[Work to complete]: Quote, word for word, only the lines running from the line with "Focus the company name search box" through the end of the listing. Leave out the pictures.
Data for this task: Begin
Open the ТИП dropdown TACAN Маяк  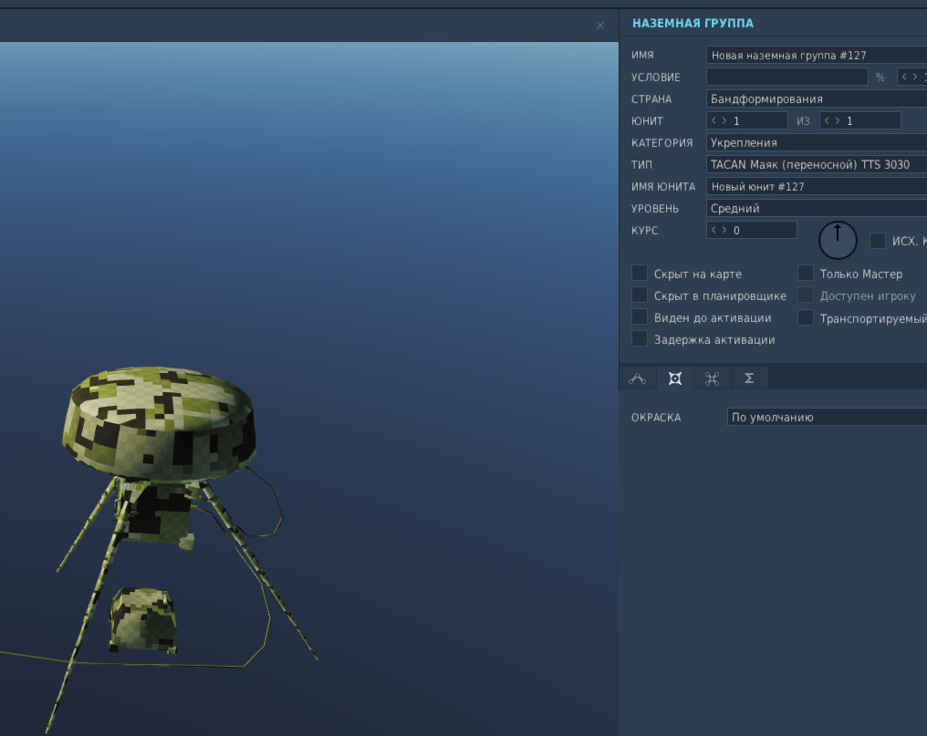click(817, 164)
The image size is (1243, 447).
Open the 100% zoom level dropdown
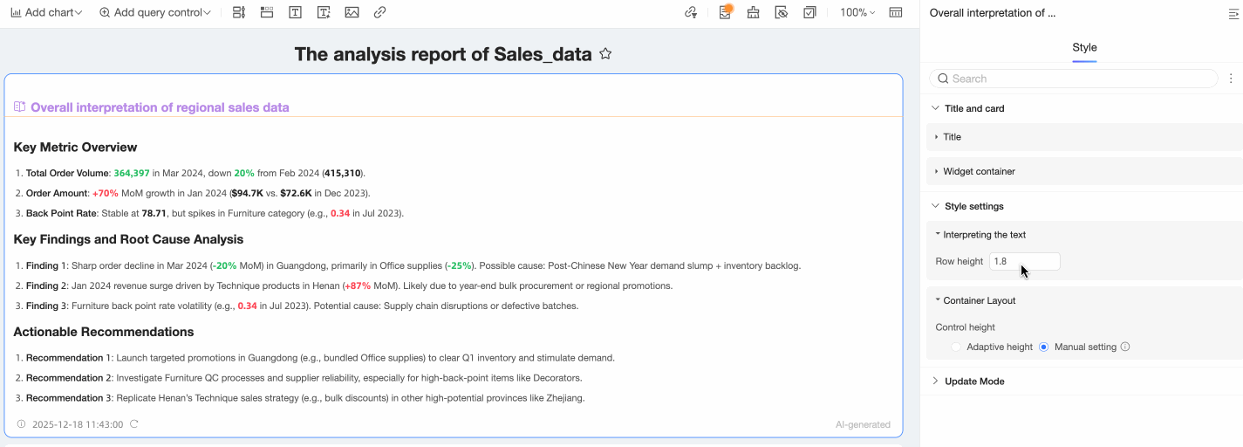pos(857,13)
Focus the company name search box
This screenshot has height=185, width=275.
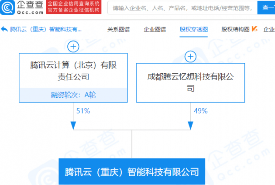point(181,8)
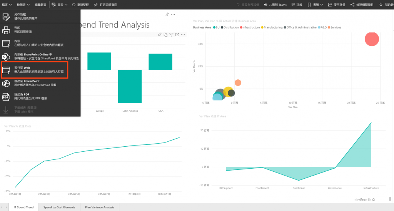Copy the bar chart visual
Viewport: 394px width, 211px height.
[165, 35]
Data for this task: End
[Result for this task]:
Focus the company name search box
This screenshot has height=185, width=275.
point(181,8)
Copy the bar chart visual
Viewport: 394px width, 211px height.
[165, 35]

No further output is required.